“Mais c’est bien Babida le bûcheron, l’étrilleur du monstre de la montagne interdite. Il lui avait été attribué la plus haute médaille d’honneur et de mérite par le Grand Batang IV, prédécesseur et père de l’empereur régnant pour sa bravoure et son action héroïque lorsque la nation fut attaquée il y a de cela quinze ans par la terreur de la colline maudite.” L’oncle maternel de Suzie lui révéla le passé.
“Nom d’une pipe ! C’est bien lui, Bibi,” confirma grande mamie à son fils. Les yeux lui sortirent de l’orbite, si grandement estomaquée fut-elle.
“Oui, maman! Il n’y a aucun à cela.” Oncle Bibi abonda dans le sens de la vieille femme.
À peine la vraie identité de Babida fut déclinée que les voisins l’encerclèrent puis l’enlacèrent tout en scandant son nom.
“Babida le bûcheron, le sauveur du peuple Batang, l’étrilleur du monstre de la montagne interdite,” chantaient-ils.
Surprise par le témoignage de son oncle, Suzie fut frappée de curiosité. Et alors que la foule tournait autour de Babida et lui vouait un culte, elle commença confuse, une série de questions à l’endroit du frère aîné de sa feue maman.
“Mais oncle Bibi, je ne comprends pas. Où est donc cette montagne interdite ? Je n’en ai jamais entendu parler. Et pourtant, je vis sur cette terre depuis dix-huit ans.” Suzie s’adressa à son oncle qui lui accordait toute son attention.
Elle poursuivit son développement : “Tu as affirmé que l’agression du monstre s’est produite il y a une quinzaine d’années. Ce qui veut dire que j’avais trois ans d’âge à l’époque. Et donc, j’ai vécu le triste événement. Seulement, au moment où nous dialoguons, je n’en ai aucun souvenir. Comment cela se fait-il ?”

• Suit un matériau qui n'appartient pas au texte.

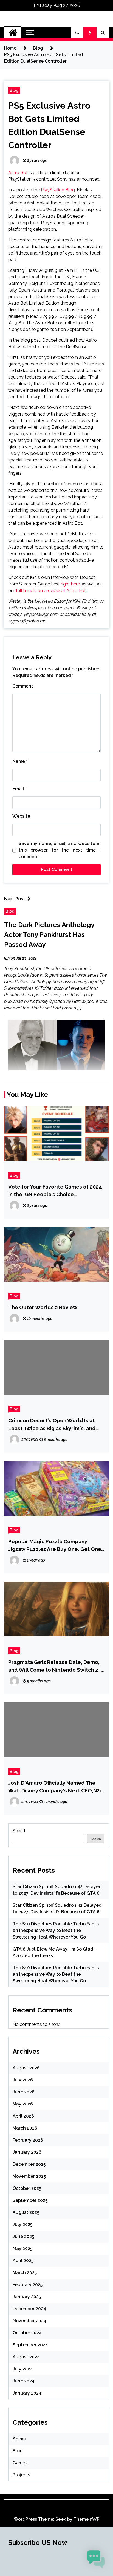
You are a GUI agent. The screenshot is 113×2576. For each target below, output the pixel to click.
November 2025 (29, 2176)
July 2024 (23, 2369)
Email (19, 788)
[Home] (12, 32)
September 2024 (30, 2344)
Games (20, 2462)
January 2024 (27, 2393)
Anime (19, 2438)
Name (19, 761)
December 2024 (29, 2308)
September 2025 (30, 2200)
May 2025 (22, 2248)
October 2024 (27, 2332)
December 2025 (29, 2164)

Oncle Bibi resta bouche cousue alors qu’elle prolongeait un peu plus son élaboration : “Pourquoi n’ai-je jamais été au courant de l’existence de cet homme, Babida le bûcheron ? Les héros de cet empire sont-ils proscrits d’apparition ou de mention publiques ? Ce qui serait bien évidemment aberrant.”
La litanie de Suzie étant enfin achevée, son oncle s’éclaircit la voix et répondit : “Eh ben, écoute-moi bien ma petite chérie !”
Et soudain…un puissant coup de tonnerre éclata et une obscurité paranormale s’accapara des lieux. Des gouttes de pluie se mirent à tomber. La foule qui tournoyait autour du bûcheron se dispersa. Il fut abandonné au milieu du jardin. Grande mamie retourna à l’intérieur du chalet et invita Suzie et oncle Bibi à la suivre mais ceux-ci l’ignorèrent. L’orage s’intensifia.
Oncle Bibi entra alors dans une rétrospective.